Goal of the exercise = Copy the data from its start through the line containing "map-frame is located", changing "location" to "position" and keeping everything else the same. Omit the pictures from your answer.

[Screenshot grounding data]
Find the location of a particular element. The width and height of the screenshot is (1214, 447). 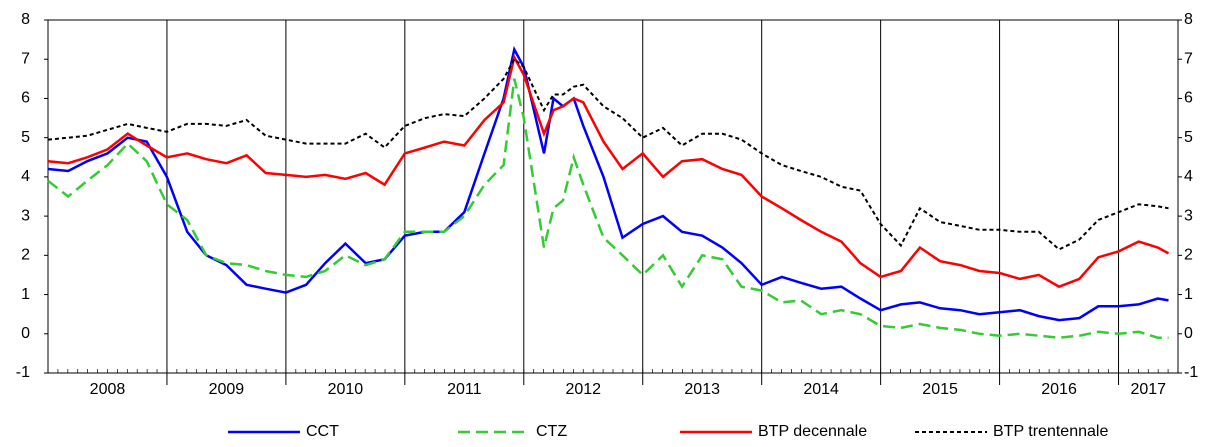

legend-label: CTZ is located at coordinates (552, 432).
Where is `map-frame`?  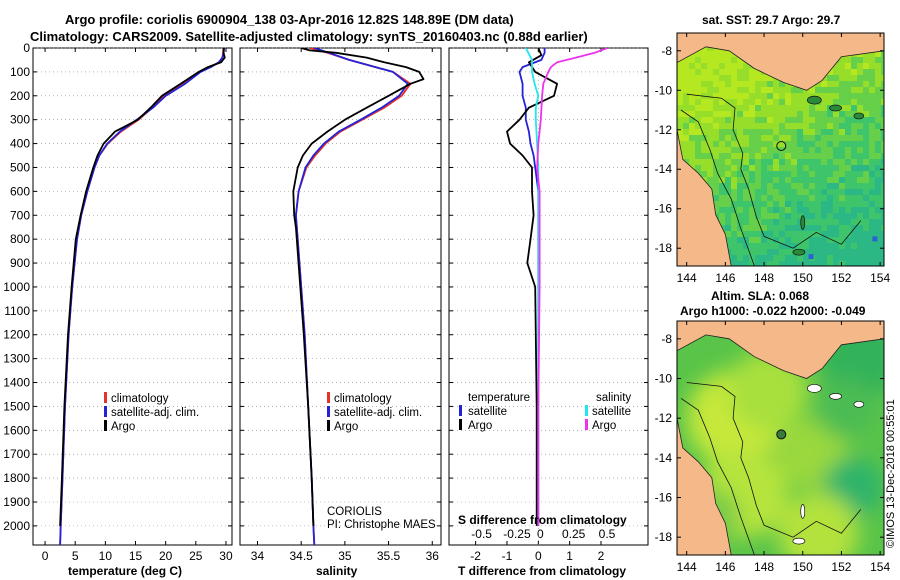
map-frame is located at coordinates (780, 438).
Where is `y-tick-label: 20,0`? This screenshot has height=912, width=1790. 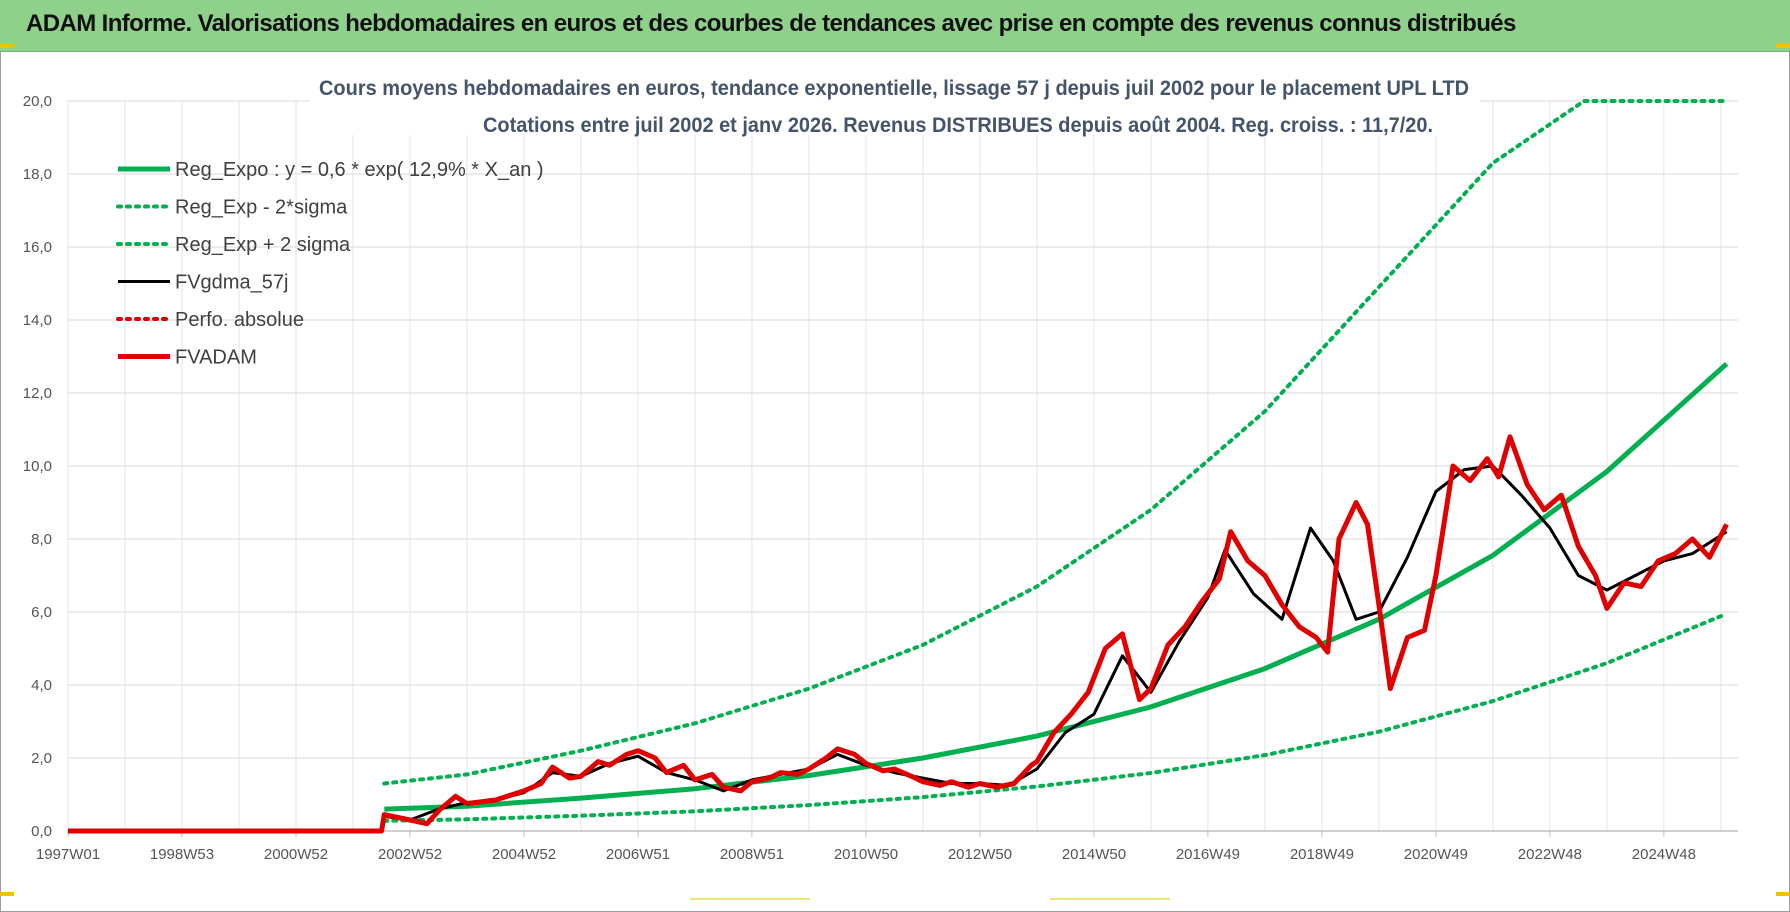
y-tick-label: 20,0 is located at coordinates (38, 102).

Completed task =
Find the position of a particular element. The width and height of the screenshot is (1214, 447). 

legend-label: CTZ is located at coordinates (552, 432).
Where is `map-frame`?  
map-frame is located at coordinates (780, 438).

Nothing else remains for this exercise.